__Work to complete__
Repeat the lines from the line with "Mai 2023 (611, 1143)" to the line with "Dezember 2021 (622, 1368)" in the listing below, keeping both end lines and adding nothing.

__Data for this task__
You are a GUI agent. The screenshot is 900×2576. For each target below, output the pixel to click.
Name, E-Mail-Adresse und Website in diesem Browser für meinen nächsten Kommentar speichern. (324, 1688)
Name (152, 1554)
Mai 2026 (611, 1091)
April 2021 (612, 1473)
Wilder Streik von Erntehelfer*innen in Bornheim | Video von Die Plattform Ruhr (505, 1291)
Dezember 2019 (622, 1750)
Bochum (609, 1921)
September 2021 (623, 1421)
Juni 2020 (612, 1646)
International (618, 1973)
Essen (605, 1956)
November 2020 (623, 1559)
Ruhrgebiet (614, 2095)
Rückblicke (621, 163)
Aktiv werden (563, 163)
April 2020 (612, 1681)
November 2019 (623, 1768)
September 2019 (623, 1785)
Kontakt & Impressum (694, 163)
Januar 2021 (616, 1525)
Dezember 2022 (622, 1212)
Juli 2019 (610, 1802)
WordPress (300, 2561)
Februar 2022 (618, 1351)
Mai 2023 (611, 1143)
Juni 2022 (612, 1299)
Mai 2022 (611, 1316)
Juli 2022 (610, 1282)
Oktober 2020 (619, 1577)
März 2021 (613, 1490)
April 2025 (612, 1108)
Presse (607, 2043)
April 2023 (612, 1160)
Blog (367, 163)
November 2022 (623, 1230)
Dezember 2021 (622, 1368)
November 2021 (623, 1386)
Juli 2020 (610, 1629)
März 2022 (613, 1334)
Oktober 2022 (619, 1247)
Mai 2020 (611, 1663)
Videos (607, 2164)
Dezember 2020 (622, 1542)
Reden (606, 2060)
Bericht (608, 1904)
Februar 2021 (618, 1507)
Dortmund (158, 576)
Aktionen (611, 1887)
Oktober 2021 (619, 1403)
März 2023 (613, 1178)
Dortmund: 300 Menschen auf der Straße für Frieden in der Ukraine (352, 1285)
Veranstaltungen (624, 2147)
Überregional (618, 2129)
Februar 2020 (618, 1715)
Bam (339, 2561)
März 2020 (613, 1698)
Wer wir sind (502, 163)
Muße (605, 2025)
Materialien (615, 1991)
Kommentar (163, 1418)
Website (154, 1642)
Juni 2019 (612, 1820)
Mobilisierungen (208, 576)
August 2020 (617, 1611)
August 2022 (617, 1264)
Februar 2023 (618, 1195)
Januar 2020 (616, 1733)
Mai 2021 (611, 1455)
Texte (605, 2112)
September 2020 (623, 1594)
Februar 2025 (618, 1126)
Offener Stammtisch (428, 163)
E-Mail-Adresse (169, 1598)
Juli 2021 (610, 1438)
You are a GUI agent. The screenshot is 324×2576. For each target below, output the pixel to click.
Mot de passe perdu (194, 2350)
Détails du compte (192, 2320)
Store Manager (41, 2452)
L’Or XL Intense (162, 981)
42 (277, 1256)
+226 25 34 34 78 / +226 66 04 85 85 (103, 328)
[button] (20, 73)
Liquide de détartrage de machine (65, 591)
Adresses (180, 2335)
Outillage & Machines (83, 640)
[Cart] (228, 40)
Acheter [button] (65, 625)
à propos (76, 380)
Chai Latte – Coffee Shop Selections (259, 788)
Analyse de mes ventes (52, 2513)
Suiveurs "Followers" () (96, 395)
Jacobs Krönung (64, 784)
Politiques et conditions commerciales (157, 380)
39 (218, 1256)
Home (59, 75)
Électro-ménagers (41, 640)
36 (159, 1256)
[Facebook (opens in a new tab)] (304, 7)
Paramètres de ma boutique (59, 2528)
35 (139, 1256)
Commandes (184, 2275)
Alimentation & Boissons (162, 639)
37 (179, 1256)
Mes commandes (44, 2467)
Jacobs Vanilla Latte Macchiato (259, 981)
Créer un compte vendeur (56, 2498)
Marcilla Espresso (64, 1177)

__Written reply__
Mai 2023 (611, 1143)
Juni 2022 (612, 1299)
Mai 2022 (611, 1316)
Juli 2022 (610, 1282)
Oktober 2020 (619, 1577)
März 2021 (613, 1490)
April 2025 (612, 1108)
Presse (607, 2043)
April 2023 (612, 1160)
Blog (367, 163)
November 2022 (623, 1230)
Dezember 2021 (622, 1368)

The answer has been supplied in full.